[About this exercise]
Please output only the lines running from the one that contains "This screenshot has" through the last line of the data below, exactly as they stand, with no pictures.

(Stored records)

+ + + +

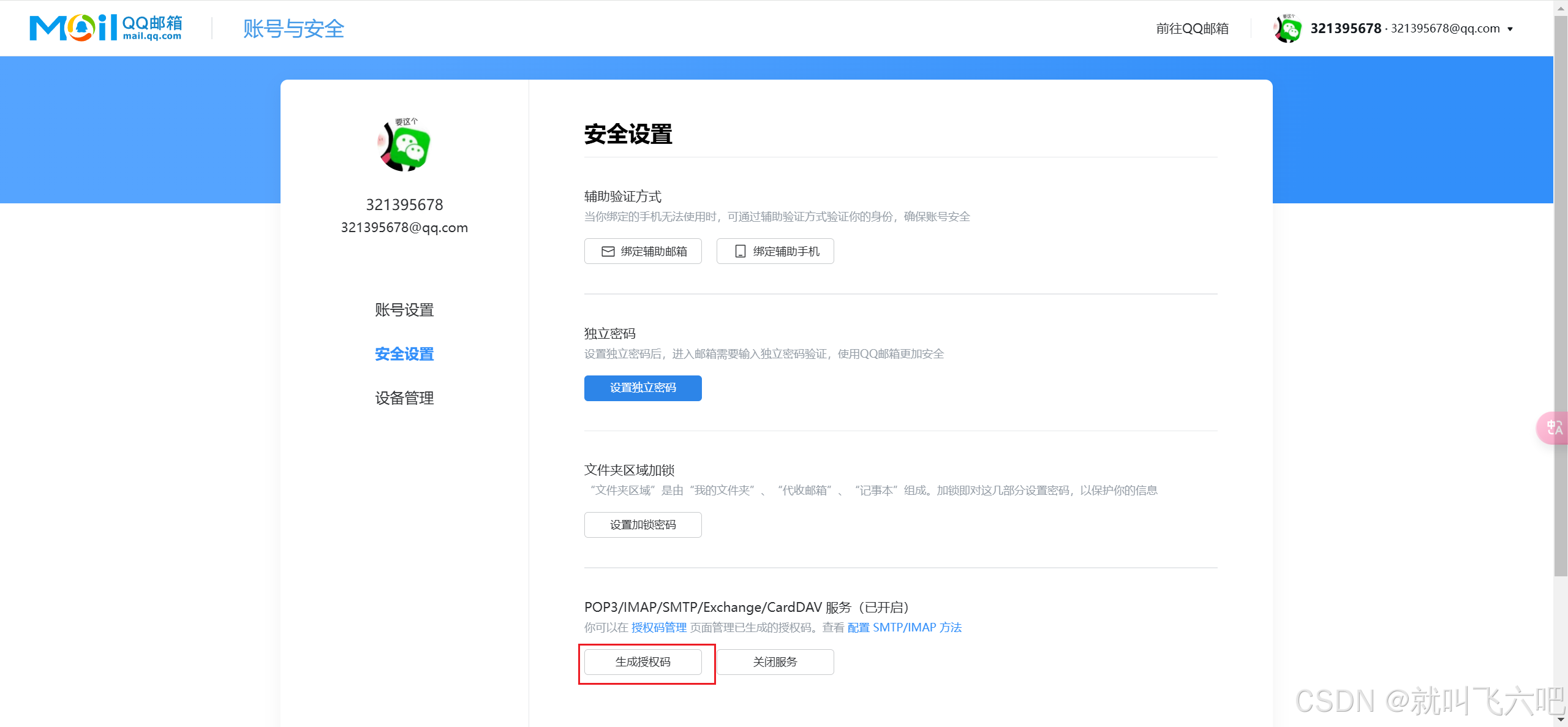The width and height of the screenshot is (1568, 727).
Task: Click the 生成授权码 button
Action: [643, 662]
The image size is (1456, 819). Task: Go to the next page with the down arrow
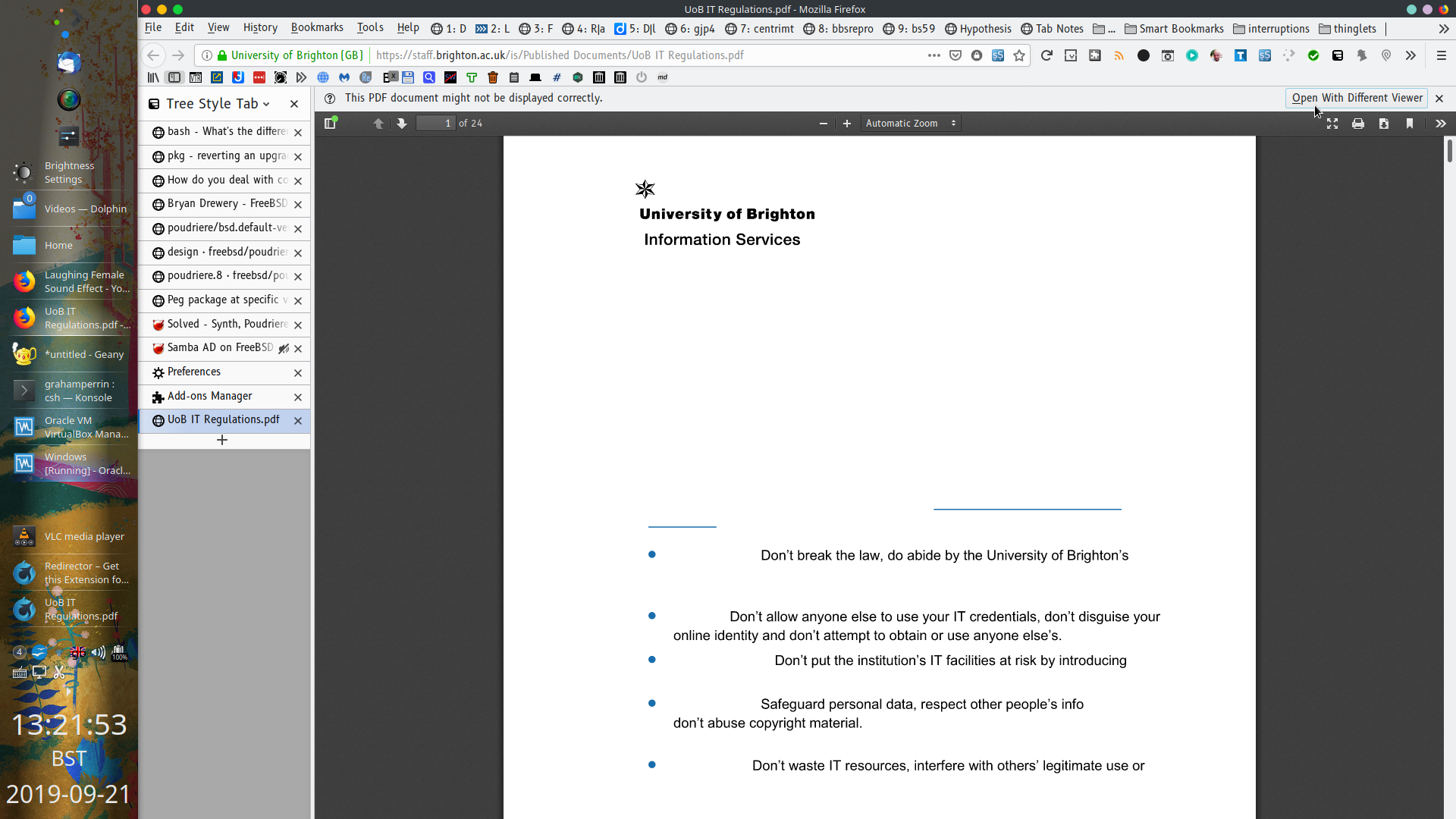coord(401,123)
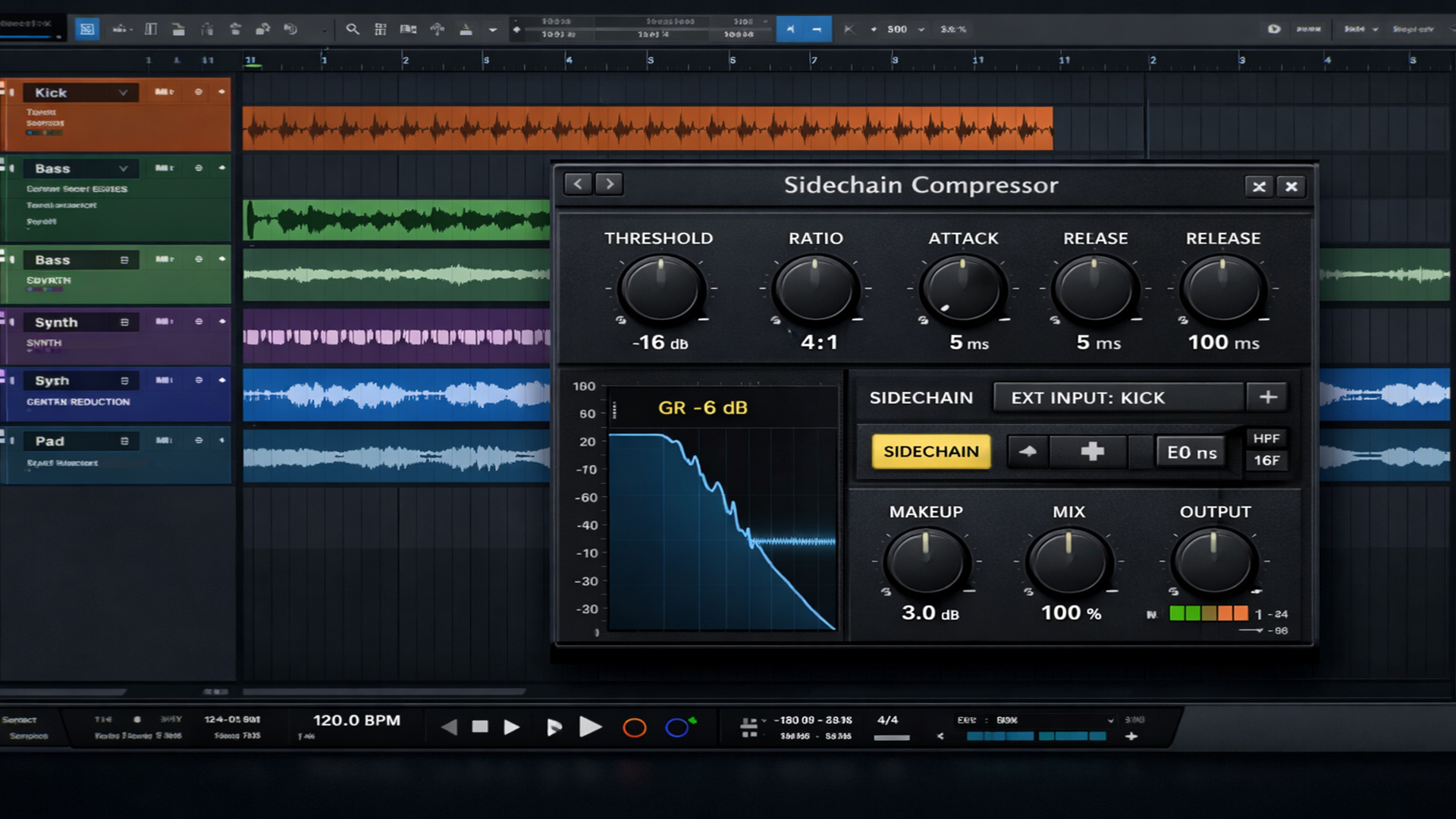
Task: Click the Sidechain Compressor title bar
Action: pos(921,185)
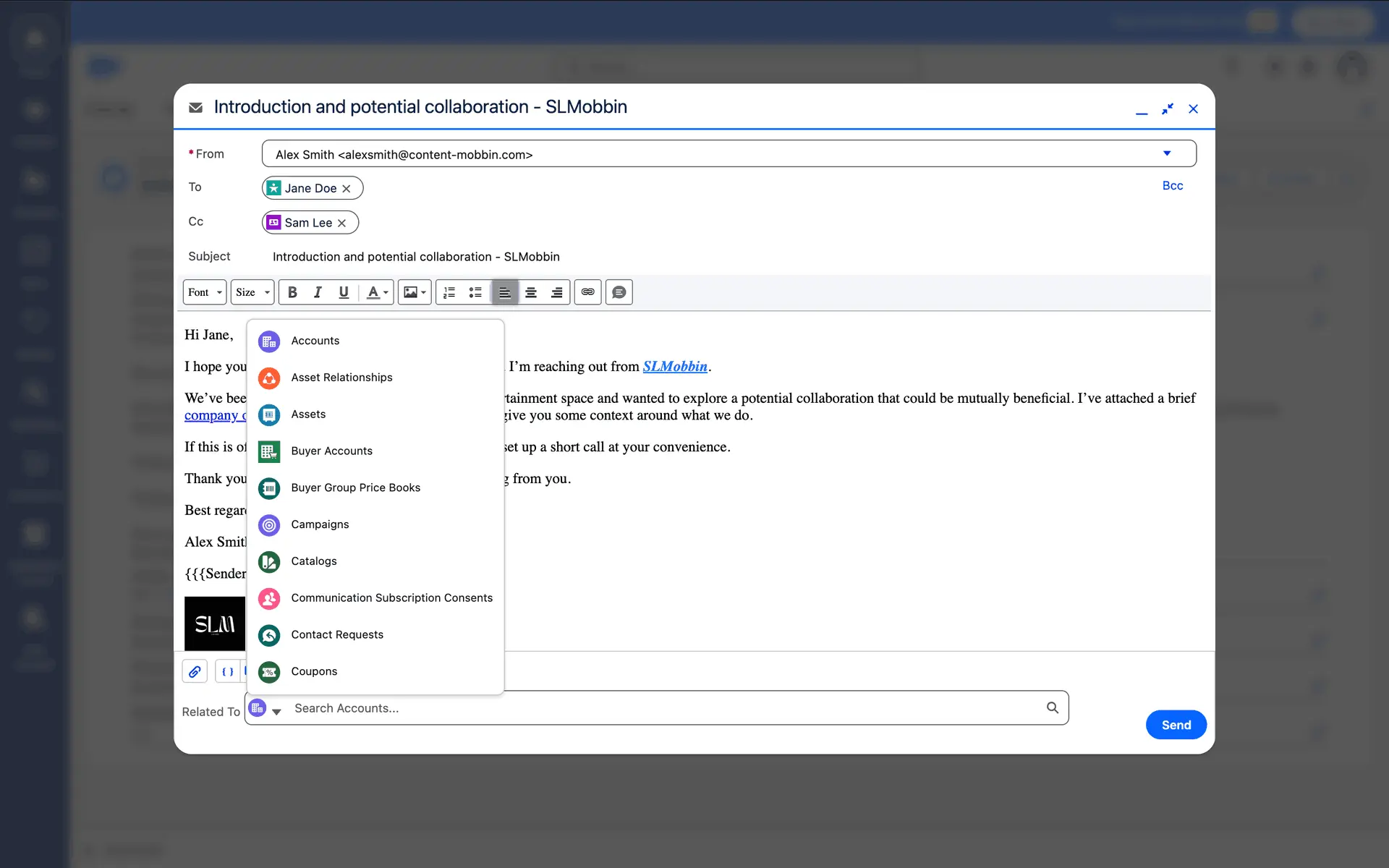Viewport: 1389px width, 868px height.
Task: Toggle underline text formatting
Action: (344, 292)
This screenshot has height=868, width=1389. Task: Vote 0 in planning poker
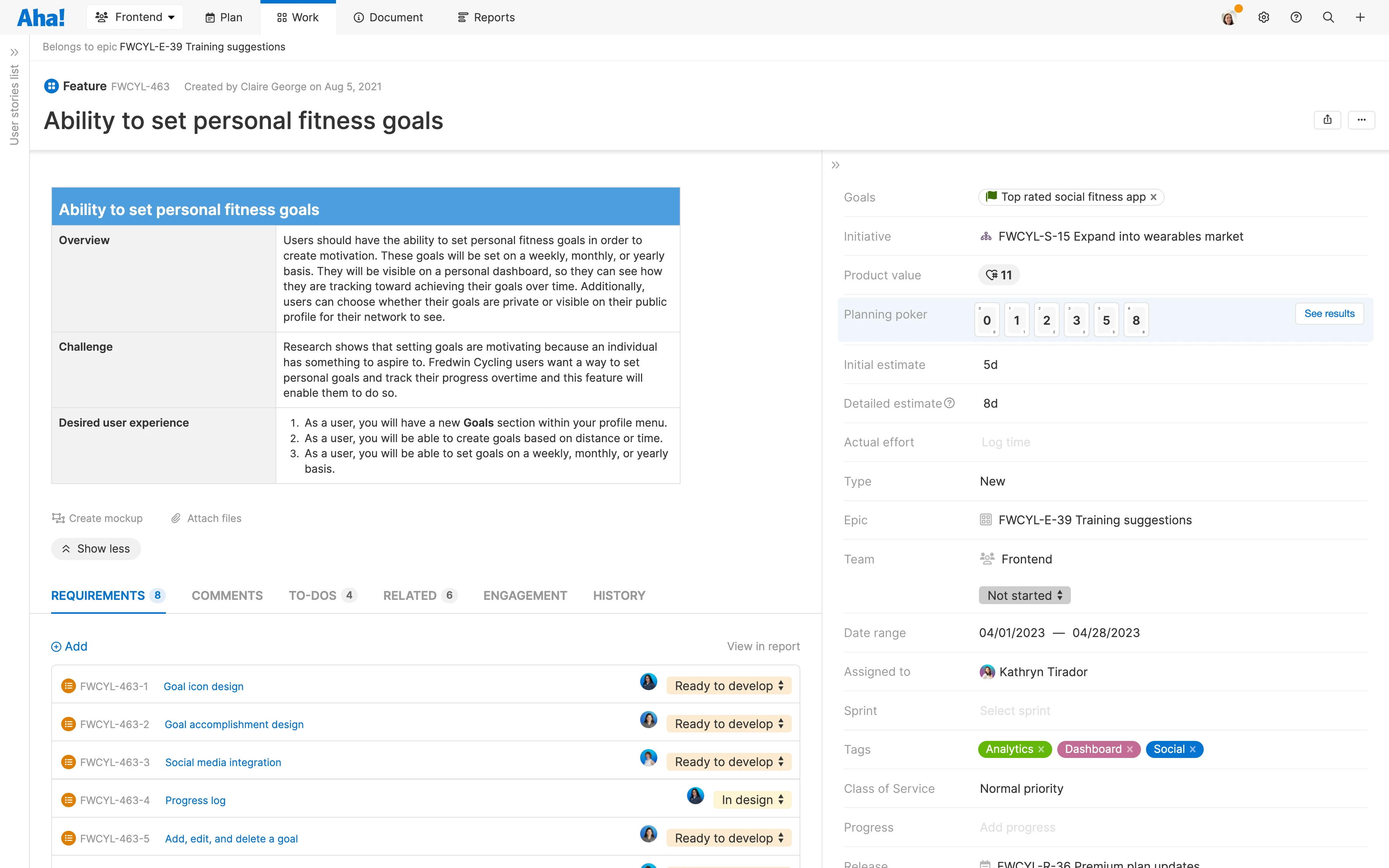coord(987,320)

+ + + +

[Answer box]
This screenshot has height=868, width=1389. Task: Vote 0 in planning poker
coord(987,320)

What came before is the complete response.